Text extract:
And I make this excellent point again: HUNDREDS OF THOUSANDS of gasoline cars have burned after crashes over the years. So this is nothing new.
Wait. Are you referring to the PU truck that the news station (can't remember which off the top of my head) rigged to catch fire?
Think Lexus and the CHP crash that killed him and his whole family.
Oh, the crash that was proven to be the driver's fault?
That's the biggest problem with sensationalist reporting: folks don't tend to remember the truth that comes out later (because it is typically less interesting).
'11 GMC Sierra 1500; '08 Charger R/T Daytona; '67 Coronet R/T; '13 Fiat 500c; '20 S90 T6; '22 MB Sprinter 2500 4x4 diesel; '97 Suzuki R Wagon; '96 Opel Astra; '08 Maser QP; '11 Mini Cooper S
From your posted article:
The National Highway Traffic Safety Administration said Friday it will open a safety defect investigation after three recent side-impact crash tests resulted in smoke from one Volt and fire in another.
All GM hybrids are batting zero or close enough to drop them from the lineup. Only someone with more money than brains would buy a Tahoe Hybrid for $12k premium to get a lousy 2 MPG better mileage. Or $85k for a Cadillac Hybrid for the rich and famous to look green.
I don't think it is fair to blame the CHP that was killed, for a screw-up by the dealers lot boy. That is a lousy designed throttle in the CAM/ES350. Toyota has since changed it. Toyota also paid the family $10 million for their part in the tragedy.
Sensation sells news. Who's fault is that?
It seems interesting that the govt/mandatory crashtest did not trigger the battery fire, but engineers have found a new test or a new measurement which does find it.
What is the difference between the tests? Maybe it's how long to *wait* afterwards to see if a fire starts, waiting a week instead of dismantling the car/batteries the next day.
As we all know, and as was demonstrated by a major mag's testing, NO car can overpower its brakes.
Sensation sells news. Who's fault is that?
The reader/viewer.
'11 GMC Sierra 1500; '08 Charger R/T Daytona; '67 Coronet R/T; '13 Fiat 500c; '20 S90 T6; '22 MB Sprinter 2500 4x4 diesel; '97 Suzuki R Wagon; '96 Opel Astra; '08 Maser QP; '11 Mini Cooper S
(Reuters) - General Motors Co said on Monday that it will offer loaner vehicles to more than 5,000 owners of its Chevrolet Volt as it works with U.S. safety regulators on ways to reduce the risk of fires breaking out days after crashes involving the electric car.

Set tasks:
a: Copy the car fire discussion from "I don't think" to "overpower its brakes.", swapping "Toyota" for "the automaker".
b: Translate this sentence from the car fire discussion into Spanish: "As we all know, and as was demonstrated by a major mag's testing, NO car can overpower its brakes."

Stored rows:
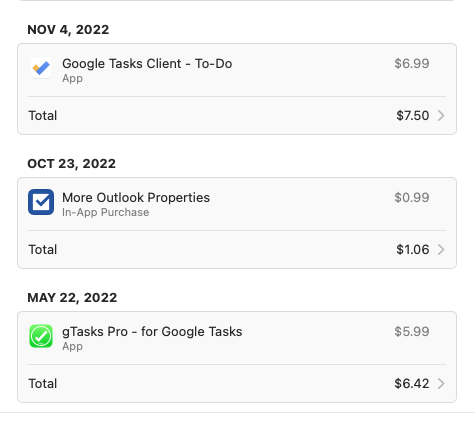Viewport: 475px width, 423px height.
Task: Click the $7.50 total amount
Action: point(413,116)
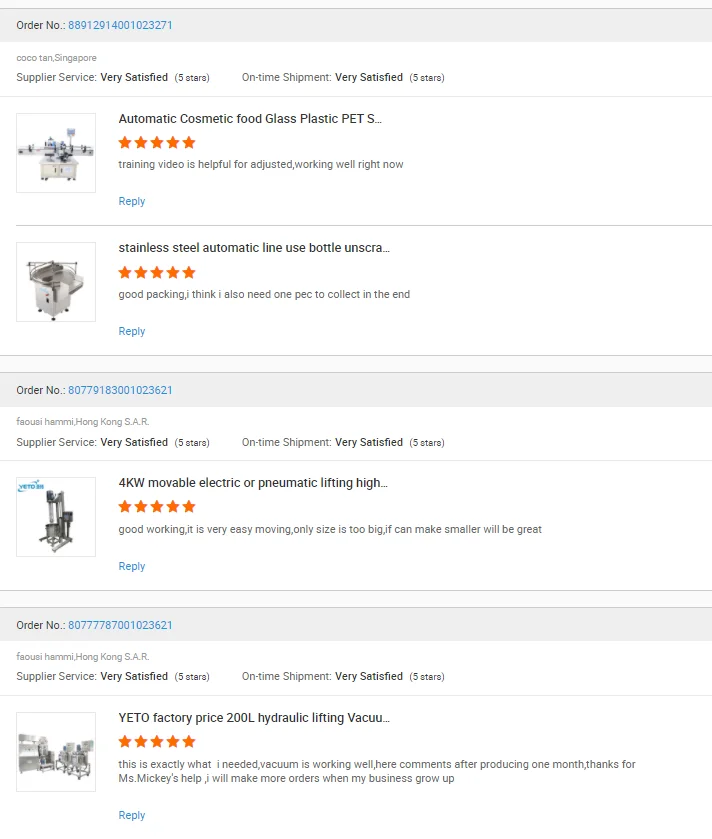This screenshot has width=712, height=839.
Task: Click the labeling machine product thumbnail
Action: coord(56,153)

* * *

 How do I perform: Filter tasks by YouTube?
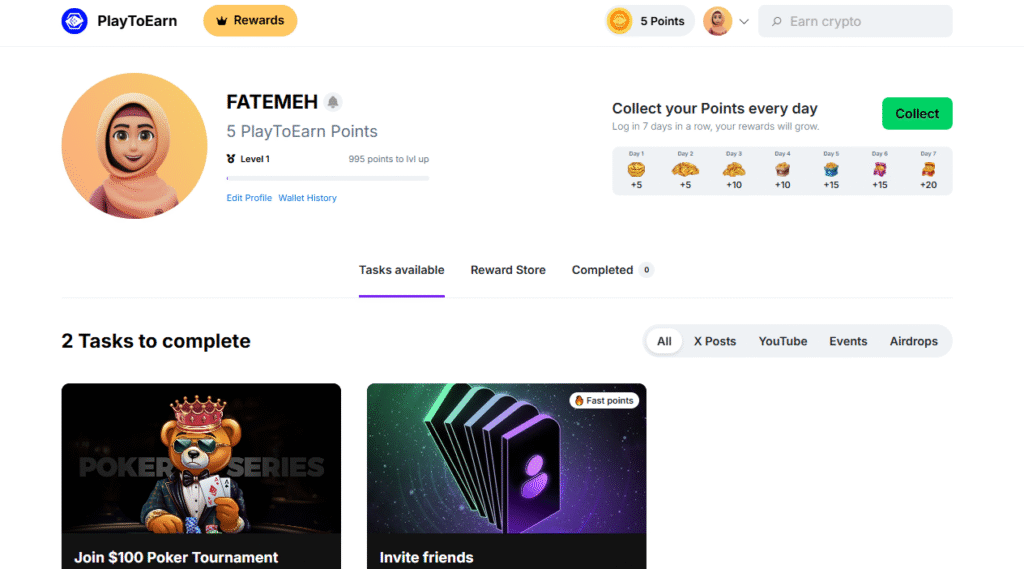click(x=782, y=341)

---

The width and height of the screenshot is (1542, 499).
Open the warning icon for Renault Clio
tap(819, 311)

Results by task:
a:
I don't think it is fair to blame the CHP that was killed, for a screw-up by the dealers lot boy. That is a lousy designed throttle in the CAM/ES350. the automaker has since changed it. the automaker also paid the family $10 million for their part in the tragedy.
Sensation sells news. Who's fault is that?
It seems interesting that the govt/mandatory crashtest did not trigger the battery fire, but engineers have found a new test or a new measurement which does find it.
What is the difference between the tests? Maybe it's how long to *wait* afterwards to see if a fire starts, waiting a week instead of dismantling the car/batteries the next day.
As we all know, and as was demonstrated by a major mag's testing, NO car can overpower its brakes.

b: Como todos sabemos, y como demostraron las pruebas de una revista importante, NINGÚN auto puede vencer la fuerza de sus frenos.